Each line of the data that includes the string "will" is to be copied out.

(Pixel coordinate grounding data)

===

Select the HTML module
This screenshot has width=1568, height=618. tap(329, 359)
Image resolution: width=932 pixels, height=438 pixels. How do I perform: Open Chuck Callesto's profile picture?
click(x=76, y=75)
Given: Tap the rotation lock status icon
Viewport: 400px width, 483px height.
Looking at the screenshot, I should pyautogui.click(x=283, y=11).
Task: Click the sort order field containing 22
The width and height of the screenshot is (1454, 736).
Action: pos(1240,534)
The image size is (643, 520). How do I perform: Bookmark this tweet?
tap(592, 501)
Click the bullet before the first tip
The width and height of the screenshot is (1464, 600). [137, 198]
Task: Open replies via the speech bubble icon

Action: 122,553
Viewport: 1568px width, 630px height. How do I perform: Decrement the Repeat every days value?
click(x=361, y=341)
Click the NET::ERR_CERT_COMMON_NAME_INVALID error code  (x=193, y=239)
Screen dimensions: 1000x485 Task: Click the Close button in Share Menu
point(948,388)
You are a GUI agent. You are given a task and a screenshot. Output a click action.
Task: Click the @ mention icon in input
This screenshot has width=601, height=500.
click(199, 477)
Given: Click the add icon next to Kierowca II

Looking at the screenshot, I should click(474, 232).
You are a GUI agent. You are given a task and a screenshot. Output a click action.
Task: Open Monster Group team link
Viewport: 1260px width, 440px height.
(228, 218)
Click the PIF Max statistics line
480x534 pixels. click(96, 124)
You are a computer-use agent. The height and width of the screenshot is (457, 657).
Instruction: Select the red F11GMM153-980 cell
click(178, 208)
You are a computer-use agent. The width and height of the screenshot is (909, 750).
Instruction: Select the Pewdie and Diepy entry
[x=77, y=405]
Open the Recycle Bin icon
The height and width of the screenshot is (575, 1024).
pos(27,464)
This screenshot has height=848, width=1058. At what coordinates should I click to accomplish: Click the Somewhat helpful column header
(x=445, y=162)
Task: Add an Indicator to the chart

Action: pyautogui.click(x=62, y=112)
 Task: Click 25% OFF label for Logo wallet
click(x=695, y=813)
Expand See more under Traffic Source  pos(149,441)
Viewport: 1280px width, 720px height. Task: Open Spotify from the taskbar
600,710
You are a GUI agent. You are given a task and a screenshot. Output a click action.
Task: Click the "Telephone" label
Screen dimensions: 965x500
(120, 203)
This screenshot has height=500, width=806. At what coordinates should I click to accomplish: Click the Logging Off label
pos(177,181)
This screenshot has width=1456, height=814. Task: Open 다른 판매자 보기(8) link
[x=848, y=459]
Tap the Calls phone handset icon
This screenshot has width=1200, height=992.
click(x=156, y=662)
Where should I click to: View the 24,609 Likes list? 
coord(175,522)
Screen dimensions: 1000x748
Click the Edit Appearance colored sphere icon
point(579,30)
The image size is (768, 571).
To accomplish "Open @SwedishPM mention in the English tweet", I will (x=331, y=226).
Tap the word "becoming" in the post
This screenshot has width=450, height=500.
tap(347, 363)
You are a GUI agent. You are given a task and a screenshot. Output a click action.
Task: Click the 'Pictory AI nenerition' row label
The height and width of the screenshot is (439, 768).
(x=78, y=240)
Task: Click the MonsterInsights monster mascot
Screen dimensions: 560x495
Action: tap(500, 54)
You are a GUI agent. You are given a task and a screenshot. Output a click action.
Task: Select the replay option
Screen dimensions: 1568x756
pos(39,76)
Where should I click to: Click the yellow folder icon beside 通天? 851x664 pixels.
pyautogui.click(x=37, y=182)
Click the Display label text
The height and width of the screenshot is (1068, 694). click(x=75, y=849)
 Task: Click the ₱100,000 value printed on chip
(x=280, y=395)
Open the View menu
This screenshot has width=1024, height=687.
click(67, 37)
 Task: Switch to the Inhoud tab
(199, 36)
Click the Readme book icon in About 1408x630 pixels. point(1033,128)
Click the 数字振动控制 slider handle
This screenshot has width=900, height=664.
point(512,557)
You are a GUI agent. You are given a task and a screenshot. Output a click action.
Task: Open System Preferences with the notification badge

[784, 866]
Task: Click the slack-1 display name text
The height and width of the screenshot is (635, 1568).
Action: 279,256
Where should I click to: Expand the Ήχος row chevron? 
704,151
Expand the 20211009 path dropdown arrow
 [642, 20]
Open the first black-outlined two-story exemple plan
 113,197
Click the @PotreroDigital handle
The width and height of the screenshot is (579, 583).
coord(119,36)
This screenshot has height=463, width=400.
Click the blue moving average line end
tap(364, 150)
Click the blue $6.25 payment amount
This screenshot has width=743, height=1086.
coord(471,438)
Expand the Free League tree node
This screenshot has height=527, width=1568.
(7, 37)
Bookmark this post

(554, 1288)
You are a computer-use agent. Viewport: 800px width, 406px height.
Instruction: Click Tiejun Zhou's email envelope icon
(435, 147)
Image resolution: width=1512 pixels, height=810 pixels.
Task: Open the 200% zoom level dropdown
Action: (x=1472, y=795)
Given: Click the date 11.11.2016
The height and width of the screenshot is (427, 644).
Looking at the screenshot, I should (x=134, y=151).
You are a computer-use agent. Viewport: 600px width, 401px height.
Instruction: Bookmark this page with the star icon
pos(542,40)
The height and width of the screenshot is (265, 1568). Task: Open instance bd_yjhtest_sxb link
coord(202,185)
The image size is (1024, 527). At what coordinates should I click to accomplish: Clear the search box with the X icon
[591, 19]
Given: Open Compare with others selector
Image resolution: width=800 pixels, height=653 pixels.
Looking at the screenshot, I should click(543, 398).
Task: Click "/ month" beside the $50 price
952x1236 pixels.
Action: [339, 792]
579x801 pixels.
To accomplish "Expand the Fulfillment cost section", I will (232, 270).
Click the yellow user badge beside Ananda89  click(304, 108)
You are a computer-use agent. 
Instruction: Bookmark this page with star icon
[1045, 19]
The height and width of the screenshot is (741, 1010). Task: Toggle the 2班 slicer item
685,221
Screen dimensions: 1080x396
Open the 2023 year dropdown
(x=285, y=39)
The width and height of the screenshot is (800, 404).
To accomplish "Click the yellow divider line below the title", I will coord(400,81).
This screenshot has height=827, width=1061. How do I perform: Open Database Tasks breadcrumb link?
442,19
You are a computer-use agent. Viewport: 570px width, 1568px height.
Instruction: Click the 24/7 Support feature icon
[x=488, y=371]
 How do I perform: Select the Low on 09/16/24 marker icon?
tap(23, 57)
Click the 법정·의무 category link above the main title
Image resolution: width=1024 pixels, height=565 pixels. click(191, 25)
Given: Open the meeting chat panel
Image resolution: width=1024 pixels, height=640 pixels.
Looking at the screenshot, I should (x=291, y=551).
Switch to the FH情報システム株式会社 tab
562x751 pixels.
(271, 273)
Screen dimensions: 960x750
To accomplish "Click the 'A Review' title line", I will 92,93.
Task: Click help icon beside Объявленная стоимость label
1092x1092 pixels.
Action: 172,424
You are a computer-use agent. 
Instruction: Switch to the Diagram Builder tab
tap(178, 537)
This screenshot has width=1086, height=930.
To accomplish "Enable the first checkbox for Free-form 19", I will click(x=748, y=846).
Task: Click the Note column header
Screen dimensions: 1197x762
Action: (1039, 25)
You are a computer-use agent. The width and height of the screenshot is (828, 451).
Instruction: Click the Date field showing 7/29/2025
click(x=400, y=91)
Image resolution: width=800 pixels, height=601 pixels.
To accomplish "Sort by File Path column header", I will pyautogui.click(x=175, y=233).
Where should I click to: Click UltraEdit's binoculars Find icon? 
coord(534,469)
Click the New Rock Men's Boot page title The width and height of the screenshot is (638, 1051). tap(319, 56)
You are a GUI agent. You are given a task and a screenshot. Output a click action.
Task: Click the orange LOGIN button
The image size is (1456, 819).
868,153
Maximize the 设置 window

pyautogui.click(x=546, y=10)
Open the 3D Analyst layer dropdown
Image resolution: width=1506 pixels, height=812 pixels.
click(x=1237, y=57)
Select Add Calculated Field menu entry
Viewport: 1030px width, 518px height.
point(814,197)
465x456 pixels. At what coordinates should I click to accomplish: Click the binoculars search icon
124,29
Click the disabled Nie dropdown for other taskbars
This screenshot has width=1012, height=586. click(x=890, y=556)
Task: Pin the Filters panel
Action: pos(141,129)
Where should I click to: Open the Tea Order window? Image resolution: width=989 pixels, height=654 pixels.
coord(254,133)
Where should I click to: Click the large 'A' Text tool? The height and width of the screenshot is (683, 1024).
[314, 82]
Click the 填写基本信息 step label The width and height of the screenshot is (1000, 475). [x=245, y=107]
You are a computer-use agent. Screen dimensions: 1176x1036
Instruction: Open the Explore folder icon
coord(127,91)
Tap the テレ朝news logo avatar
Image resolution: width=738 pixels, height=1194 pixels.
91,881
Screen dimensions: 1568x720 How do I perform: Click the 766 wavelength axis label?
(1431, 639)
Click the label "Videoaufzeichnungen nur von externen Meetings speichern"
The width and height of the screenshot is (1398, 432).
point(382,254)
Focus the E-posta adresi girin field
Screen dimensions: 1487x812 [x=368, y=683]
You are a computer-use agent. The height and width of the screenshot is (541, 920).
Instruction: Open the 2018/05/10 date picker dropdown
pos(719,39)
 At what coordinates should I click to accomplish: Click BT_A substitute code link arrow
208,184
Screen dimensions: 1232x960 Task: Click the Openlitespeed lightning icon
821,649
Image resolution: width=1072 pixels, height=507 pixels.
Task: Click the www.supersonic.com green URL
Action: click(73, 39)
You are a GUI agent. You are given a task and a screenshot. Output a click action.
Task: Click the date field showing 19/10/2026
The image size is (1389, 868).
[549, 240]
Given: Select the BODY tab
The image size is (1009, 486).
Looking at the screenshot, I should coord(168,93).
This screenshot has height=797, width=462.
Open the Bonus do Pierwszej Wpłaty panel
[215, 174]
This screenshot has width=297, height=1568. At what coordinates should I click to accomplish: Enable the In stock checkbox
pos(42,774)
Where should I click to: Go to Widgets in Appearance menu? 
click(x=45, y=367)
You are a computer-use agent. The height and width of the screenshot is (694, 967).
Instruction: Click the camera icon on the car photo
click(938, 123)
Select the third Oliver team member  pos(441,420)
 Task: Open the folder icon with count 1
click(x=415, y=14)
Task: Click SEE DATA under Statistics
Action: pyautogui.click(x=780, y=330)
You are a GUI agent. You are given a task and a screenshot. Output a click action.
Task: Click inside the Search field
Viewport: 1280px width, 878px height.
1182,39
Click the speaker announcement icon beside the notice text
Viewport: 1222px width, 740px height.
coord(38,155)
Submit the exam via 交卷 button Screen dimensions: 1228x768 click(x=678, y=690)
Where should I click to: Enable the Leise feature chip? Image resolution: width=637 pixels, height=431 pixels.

===

• _Result for this task_:
To accomplish "Open @SwedishPM mention in the English tweet", I will (x=331, y=226).
To accomplish "Expand the Fulfillment cost section", I will (232, 270).
To accomplish "Click the yellow divider line below the title", I will coord(400,81).
To accomplish "Click the 'A Review' title line", I will 92,93.
To accomplish "Enable the first checkbox for Free-form 19", I will click(x=748, y=846).
To accomplish "Sort by File Path column header", I will pyautogui.click(x=175, y=233).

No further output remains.